Grandson James’ paper on Sinclair Lewis’ “Babbitt,” titled “A Midlife Psychoanalysis,” is beyond awesome.  It begins, “Most people experience what is known as a midlife crisis in their lives.  Doing the same mundane routine day after day can cause someone to desire change and/or excitement.  Thoughts like these can cause people to make rash decisions in an attempt to, as they say, ‘make up for lost time.’”  In the case of George F. Babbitt, this includes, James points out, questioning both his political views and bourgeois lifestyle.  He quotes Babbitt as thinking, “I’ll be 50 in three years.  60 in 13 years.  I’m going to have some fun before it’s too late.”  His new personality led to friends and business acquaintances shunning him, forcing Babbitt to realize, James wrote, “the hopelessness of not having any choice, making his return to his previous beliefs and social acceptance bittersweet.”  James used the word exegesis (meaning critical interpretation), which he said was a word the class had recently learned. 
I binge-watched Sally4Ever, an English comedy series on HBO co-starring Catherine Shepherd, whose life is in a rut until she has a torrid affair with Emma (Juliette Davis), a free-spirited bohemian actress whom she meets on a commuter train.  When her boyfriend of ten years asks why she is leaving him, she replies that she found their sex life boring for the past seven.  One reviewer wrote: This is a portrayal of a woman's midlife crisis going horribly wrong but in a hilarious fashion.
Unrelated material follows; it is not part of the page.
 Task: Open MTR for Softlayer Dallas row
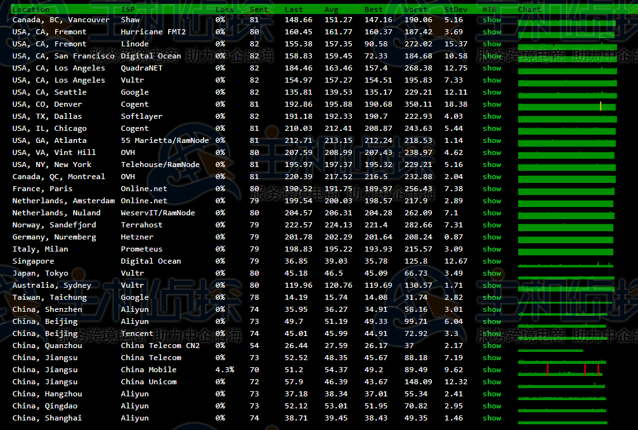coord(492,116)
Julia always likes to go way beyond the boundaries and that is what black comedies are all about. Julia Davis does it so well and really you need to just accept the dark and shocking humor or just don't watch it if you are easily offended. It's as simple as that!”  I loved Davis in “Camping” as the free-spirited Jandice and her portrayal if Emma is similar on the surface but much, much darker and controlling.
 scene from "The Day the Earth Stood Still"
Trump seems eager to exploit the government shutdown as a means of proclaiming a national emergency in order to build his stupid wall at our Southern border.  Ray Smock wrote:
  When the classic science fiction film of 1954, “The Day the Earth Stood Still” was in theaters, the nation was experiencing the frenzy of the fear of communist infiltration of our government, led by the demagoguery of Senator Joseph McCarthy. It was the Cold War and we were in an atomic arms race with the Soviet Union. In the film, a spaceman comes to Earth to warn us that if our petty squabbles and war-like tendencies spread too far, our planet would be reduced to a cinder.  To demonstrate his awesome power, Klatu, the spaceman, made the world come to a complete halt for 30 minutes to get the attention of Earthlings. Our military forces, shocked and dismayed by their impotence, announced that the president was going to declare a state of national emergency! 
I watched the film again as the president seems on the verge of declaring a national state of emergency, as if the aliens were indeed from outer space and only his unilateral action to find the money to build a wall to stop the hordes would solve the problem and save the nation. Never mind that it might take ten years to build the wall, we need the money NOW! We need the money because President Trump wants it to prove he is boss of America. 
  Trump, like Klatu the Spaceman, thinks he can stop the world to make his point. Well, maybe not the world. But Trump has stopped the government of the most powerful nation on Earth for a political whim. As the scientist in the movie, played by Sam Jaffe, says to the spaceman, “I didn’t know such power exists.” 
  To think that a single man, even though he may be the President of the United States, can shut down the government to score a political point. I thought the job of the president was to run the government, not shut it down.